Y aunque pueden tildarse de amarillismo semejantes comparaciones de la realidad venezolana con las prácticas nacionalsocialistas o con las soviéticas, la verdad es que al estadio al que ha llegado la crisis de la nación bien permiten estas aseveraciones, advirtiéndose el cambio de métodos, de ideologías (aunque el chavismo no la tenga), de actores y de víctimas. Las cifras y los resultados y más aún la propia cotidianidad lo comprueban.
La sociedad venezolana está secuestrada por una banda de delincuentes que usurpan el poder y se aferran a él pese al alto costo humano que se está pagando. El terrorismo es eso que se practica desde Miraflores. No existen políticas públicas, existen crímenes de guerra y lesa humanidad. No hay tal revolución, hay sí una orgía ideológica de mafiosos.
Entonces la inexistencia de un Estado fuerte, promotor del Derecho y la Justicia Social, de naturaleza democrática, nos atrapa en el secuestro antes mencionado porque anula casi que de forma absoluta la posibilidad de una salida pacífica y constitucional. Esto no es una terca afirmación ni el eco de un sector radicalizado de la oposición. Es más bien lo que la realidad está imponiendo con el pasar de los días, días que suman un semestre, mismo lapso de tiempo que fue sentenciado a principios de este año como el plazo para la salida de esta tragedia y que por omisión, colaboracionismo o por la evidente crisis de liderazgo no resultó ser sino una espera frustrada.
A modo de salvavidas han surgido opciones que ya todos conocemos y que en su mayoría han sido obstaculizadas por el tribunal supremo y el consejo nacional electoral.

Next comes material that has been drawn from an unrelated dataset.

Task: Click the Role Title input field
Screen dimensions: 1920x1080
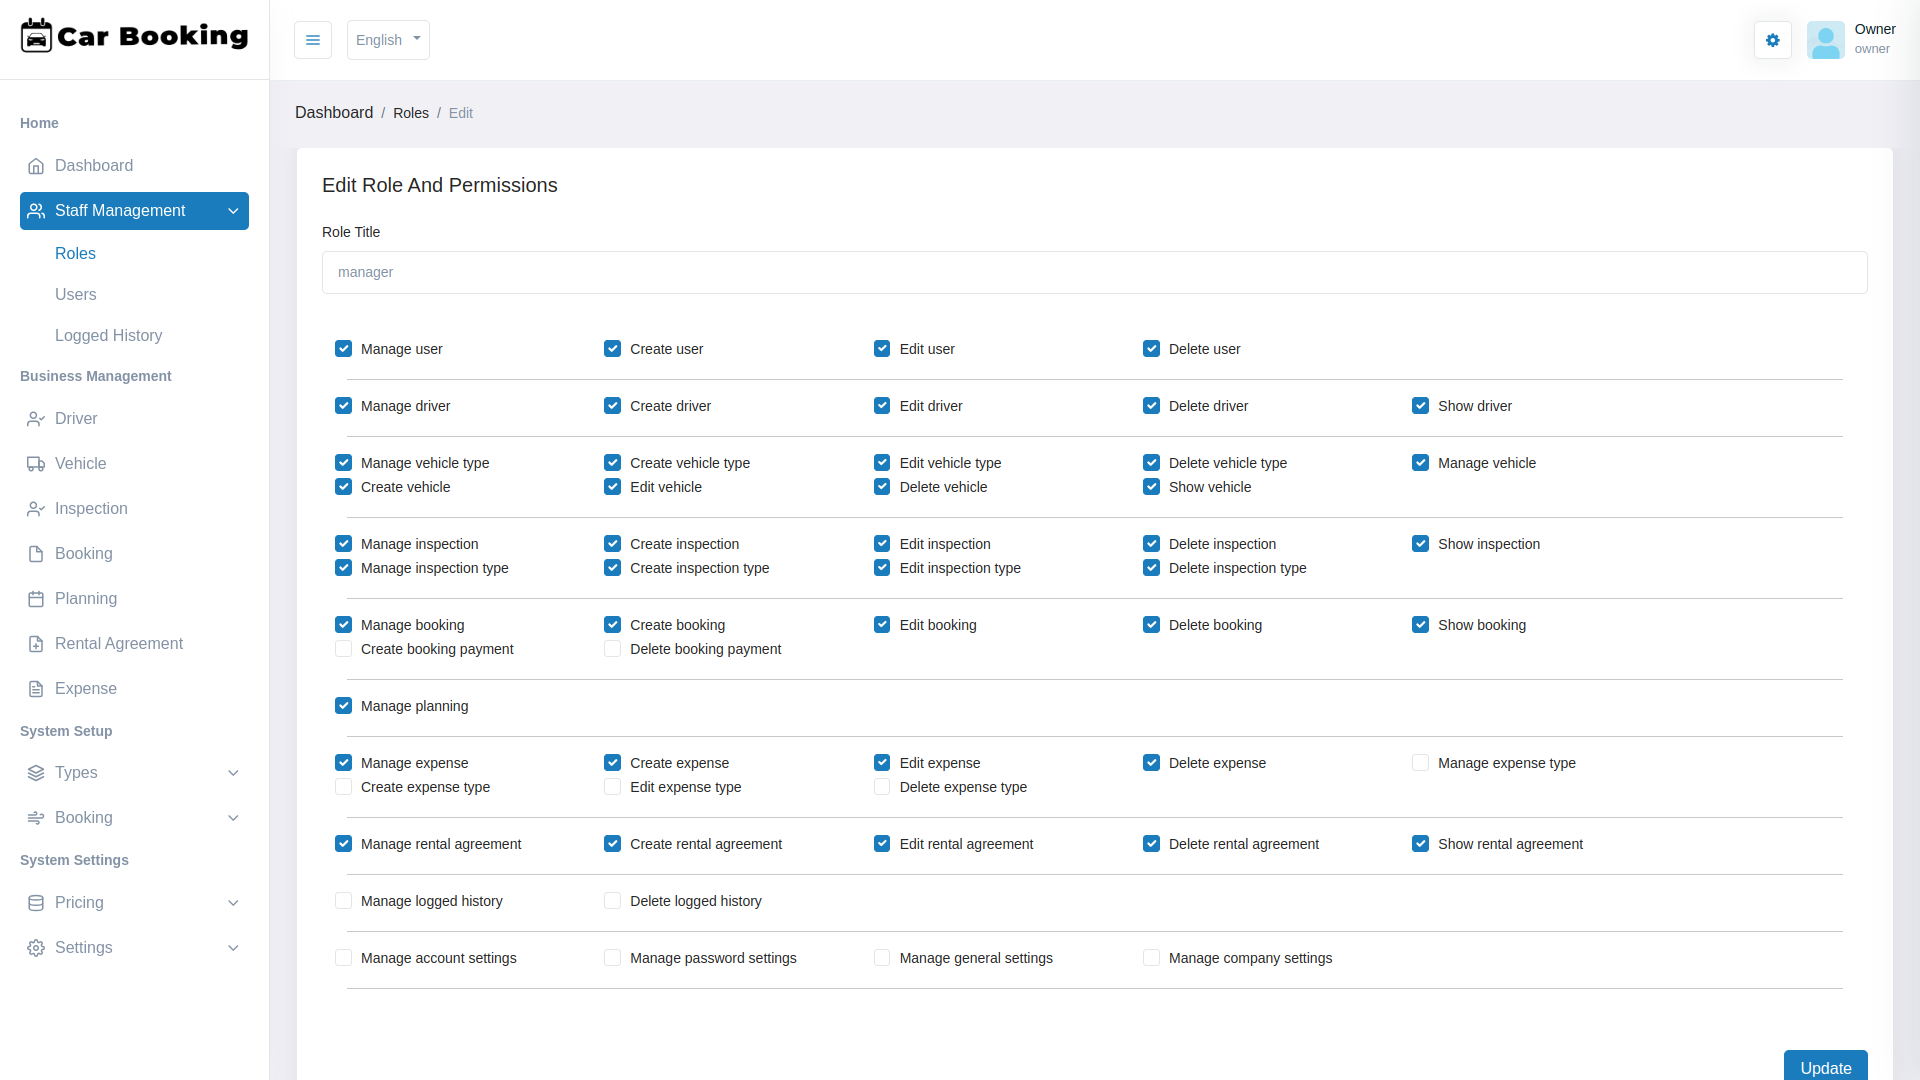Action: 1094,273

La más novedosa tetra es el diálogo que promueven los mediadores de Santo Domingo, Zapatero, Fernández y Torrijos, los cuales no pueden ser los garantes de un eventual diálogo, como tampoco lo es ni podrá serlo el nefasto señor Samper con ese club que llaman UNASUR. Ellos sólo han sido esponjas que absorben la propaganda oficial y las migajas que restan del erario público sin rechistar e ignorando la catástrofe social que tiene Venezuela. Ese peligroso juego del diálogo no puede sino alertar que todo puede ir para peor, es decir que Maduro sobreviva al 2016 en Miraflores mientras afuera todo empeora.
Nadie ni nada tiene a estas alturas el derecho de seguir resignando a Venezuela al hambre, a la frustración, al odio. El problema es humanitario y su solución es la salida de Maduro, sin condiciones y de forma inmediata. Para ello es necesario encontrar caminos realmente eficaces a través de una auténtica coalición nacional de todos los sectores, el problema en el que estamos metidos es tan grande que no basta que sólo los partidos luchen. Es el momento de abrirnos sin mezquindades políticas ni actores infalibles que se arroguen el derecho exclusivo de saber lo que se debe hacer. Si queremos superar esta amarga lección y construir un nuevo futuro, debemos concurrir ya a una lucha sin retorno, pacífica y con todos.
Es urgente impulsar una transición democrática desde la calle. El hambre y la rabia no pueden ganarnos la carrera. Quienes han fracasado deben rendirse sin condiciones para que otros inicien la apremiante tarea de la reconstrucción nacional. La salida menos costosa es la movilización nacional de todos los sectores, la libertad inmediata de los presos políticos, el retorno de los exiliados y una canal de ayuda internacional que aligere el peso mortal de la crisis de desabastecimiento de comida y medicamentos.
No es el momento de improvisar ello sería conducirnos a más desesperación y violencia. Esta crisis que es la prueba de fuego a los dirigentes opositores que tarde o temprano serán un nuevo gobierno, es también la más grande prueba a la paciencia y nobleza del pueblo venezolano. La diferencia es que los dirigentes son individuos que pueden contener sus emociones personales, el pueblo en su euforia, con hambre, pesimismo y desespero es y siempre será una delgada frontera entre la paz y la violencia.
Los venezolanos hoy están sometidos a la espera del fantasma de la violencia, no sabemos ni cuándo llegará ni cómo se irá. Somos un país tan frágil y en pleno proceso de desintegración hacia la anarquía como si estuviésemos siendo diluidos en ácido. Es eso lo que debemos tener en cuenta porque aunque no desapareceremos como territorio, podemos perder lo más sagrado: la vida y la paz. El tiempo se acaba y estamos obligados a tomar en nuestras manos la decisión final para superar la encrucijada.